Description of the algorithm¶

../_images/variantAssociation_exac_02.png

All variants identified in Cases are filtered according to the input parameters. For all filtered variants, the following counts are determined:

The number of variant alleles
The number of homozygous individuals
The total number of alleles with good coverage

For each variant, these counts are used to define 2x2 contingency tables for three models: dominant, recessive, and multiplicactive. For each contingency table, calculations are performed to determine the odds ratio and 2-tailed Fisher’s exact test p-value.

Contingency tables are constucted as follows. In general, the “A” and “B” values ae obtained from the Case data, while the “C” and “D” values are derived from the selected reference population.

Generic 2x2 contingency table¶
	With variant	Without variant
Case alleles	A	B
Control alleles	C	D

Multiplicactive model¶
	With variant	Without variant
Case alleles	`case_alleles`	`case_absent_alleles`
Control alleles	`ctrl_alleles`	`ctrl_absent_alleles`

Dominant model¶
	With variant	Without variant
Case alleles	`case_present`	`case_absent`
Control alleles	`ctrl_present`	`ctrl_absent`

Recessive model¶
	With variant	Without variant
Case alleles	`case_hom`	`case_absent_hom`
Control alleles	`ctrl_hom`	`ctrl_absent_hom`

The 2-tailed Fisher’s exact test is performed for each model according to the contingency tables above. Similarly, the odds ratio (OR) for each model is calculated as follows, using a general formula which corresponds to the Generic 2x2 contingency table:

Odds Ratio = (A/B) / (C/D)

Multiplicative Odds Ratio = (case_alleles/case_absent_alleles) / (ctrl_alleles/ctrl_absent_alleles)

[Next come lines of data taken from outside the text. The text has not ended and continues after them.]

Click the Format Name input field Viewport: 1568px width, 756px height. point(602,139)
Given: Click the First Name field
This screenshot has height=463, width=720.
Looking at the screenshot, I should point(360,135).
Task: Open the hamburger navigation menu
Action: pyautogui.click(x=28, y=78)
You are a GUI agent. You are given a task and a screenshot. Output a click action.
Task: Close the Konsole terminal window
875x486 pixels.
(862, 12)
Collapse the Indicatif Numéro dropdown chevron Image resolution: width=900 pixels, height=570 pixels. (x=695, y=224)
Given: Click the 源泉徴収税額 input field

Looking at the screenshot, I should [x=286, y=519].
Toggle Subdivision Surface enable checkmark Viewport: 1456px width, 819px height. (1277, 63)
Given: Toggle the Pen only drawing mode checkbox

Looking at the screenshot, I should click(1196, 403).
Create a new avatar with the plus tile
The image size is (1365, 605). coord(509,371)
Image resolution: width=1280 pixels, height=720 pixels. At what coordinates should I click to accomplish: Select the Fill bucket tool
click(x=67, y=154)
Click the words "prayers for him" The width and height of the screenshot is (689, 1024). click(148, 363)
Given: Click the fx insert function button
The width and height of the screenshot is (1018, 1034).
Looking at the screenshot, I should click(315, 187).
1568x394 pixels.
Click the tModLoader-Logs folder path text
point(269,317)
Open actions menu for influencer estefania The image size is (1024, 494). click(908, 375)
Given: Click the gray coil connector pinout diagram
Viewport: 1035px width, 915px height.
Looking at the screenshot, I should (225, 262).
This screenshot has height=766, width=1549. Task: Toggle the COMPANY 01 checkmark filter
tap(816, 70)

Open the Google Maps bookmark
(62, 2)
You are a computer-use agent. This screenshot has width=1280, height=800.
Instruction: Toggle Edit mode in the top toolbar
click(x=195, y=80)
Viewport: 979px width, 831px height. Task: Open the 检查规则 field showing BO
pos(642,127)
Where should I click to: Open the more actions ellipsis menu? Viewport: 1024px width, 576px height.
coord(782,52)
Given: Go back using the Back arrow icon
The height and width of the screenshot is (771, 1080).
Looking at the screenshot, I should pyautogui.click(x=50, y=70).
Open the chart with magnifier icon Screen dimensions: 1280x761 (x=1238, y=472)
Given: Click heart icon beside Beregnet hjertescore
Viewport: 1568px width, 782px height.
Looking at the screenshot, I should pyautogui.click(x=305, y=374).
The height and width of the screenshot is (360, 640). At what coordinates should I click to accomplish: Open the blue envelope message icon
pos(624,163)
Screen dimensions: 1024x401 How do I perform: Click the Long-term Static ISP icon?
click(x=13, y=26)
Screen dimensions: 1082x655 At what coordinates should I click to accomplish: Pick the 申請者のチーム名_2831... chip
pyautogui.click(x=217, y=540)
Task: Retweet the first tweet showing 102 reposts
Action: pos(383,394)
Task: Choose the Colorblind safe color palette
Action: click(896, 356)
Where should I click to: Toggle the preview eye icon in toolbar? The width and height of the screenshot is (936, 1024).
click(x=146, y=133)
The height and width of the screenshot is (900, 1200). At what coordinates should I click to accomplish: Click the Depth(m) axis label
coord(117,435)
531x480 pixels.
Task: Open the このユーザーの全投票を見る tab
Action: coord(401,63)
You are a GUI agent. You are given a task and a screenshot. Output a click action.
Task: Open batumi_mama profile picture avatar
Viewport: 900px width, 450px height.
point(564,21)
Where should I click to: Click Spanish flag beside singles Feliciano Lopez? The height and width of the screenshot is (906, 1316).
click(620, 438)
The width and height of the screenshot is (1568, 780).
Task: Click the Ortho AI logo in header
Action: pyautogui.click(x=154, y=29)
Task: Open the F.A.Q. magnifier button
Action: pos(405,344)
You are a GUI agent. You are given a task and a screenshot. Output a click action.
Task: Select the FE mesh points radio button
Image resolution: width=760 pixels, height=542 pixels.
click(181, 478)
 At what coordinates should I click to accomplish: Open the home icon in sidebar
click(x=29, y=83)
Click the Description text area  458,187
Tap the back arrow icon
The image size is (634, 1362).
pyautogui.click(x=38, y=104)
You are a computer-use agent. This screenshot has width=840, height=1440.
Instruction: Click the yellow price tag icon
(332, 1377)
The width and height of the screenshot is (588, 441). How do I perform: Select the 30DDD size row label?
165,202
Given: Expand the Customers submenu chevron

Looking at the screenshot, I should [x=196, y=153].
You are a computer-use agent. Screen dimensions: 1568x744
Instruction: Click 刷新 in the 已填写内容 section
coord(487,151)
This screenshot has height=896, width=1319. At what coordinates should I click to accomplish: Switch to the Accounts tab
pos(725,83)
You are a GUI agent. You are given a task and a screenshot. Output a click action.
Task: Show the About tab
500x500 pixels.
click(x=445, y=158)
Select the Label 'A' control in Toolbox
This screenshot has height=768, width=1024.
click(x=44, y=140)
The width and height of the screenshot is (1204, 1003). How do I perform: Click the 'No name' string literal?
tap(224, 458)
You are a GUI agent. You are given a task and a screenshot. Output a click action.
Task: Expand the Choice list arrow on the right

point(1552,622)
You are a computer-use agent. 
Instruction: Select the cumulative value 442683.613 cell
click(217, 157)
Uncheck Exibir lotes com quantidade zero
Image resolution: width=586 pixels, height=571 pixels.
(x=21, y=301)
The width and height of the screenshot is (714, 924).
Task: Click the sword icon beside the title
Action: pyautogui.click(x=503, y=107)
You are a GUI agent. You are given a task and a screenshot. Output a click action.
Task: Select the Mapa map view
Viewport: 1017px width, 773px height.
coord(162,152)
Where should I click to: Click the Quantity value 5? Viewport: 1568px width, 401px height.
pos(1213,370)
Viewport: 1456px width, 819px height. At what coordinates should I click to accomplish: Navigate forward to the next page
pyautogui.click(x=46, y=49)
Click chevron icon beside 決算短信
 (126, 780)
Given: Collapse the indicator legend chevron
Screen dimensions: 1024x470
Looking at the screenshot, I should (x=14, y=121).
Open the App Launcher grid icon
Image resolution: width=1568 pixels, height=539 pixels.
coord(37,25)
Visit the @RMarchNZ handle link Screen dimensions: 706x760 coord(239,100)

Dominant Odds Ratio = (case_present/case_absent) / (ctrl_present/ctrl_absent)

Recessive Odds Ratio = (case_hom/case_absent_hom) / (ctrl_hom/ctrl_absent_hom)

The output includes an OR for each variant for each of the three models. Follow are three exceptions to this OR formula:

When B = 0 and D ≠ 0, the Odds Ratio value will be 1000
When C = 0, the Odds Ratio value will be 1000
When D = 0, the Odds Ratio value will be NaN

Interpreting the output¶

A 2-tailed Fisher’s exact test p-value is returned. The p-value indicates a measure of statistical significance for each model. An odds ratio (OR) > 1 indicates that the variant is more common in cases compared to controls.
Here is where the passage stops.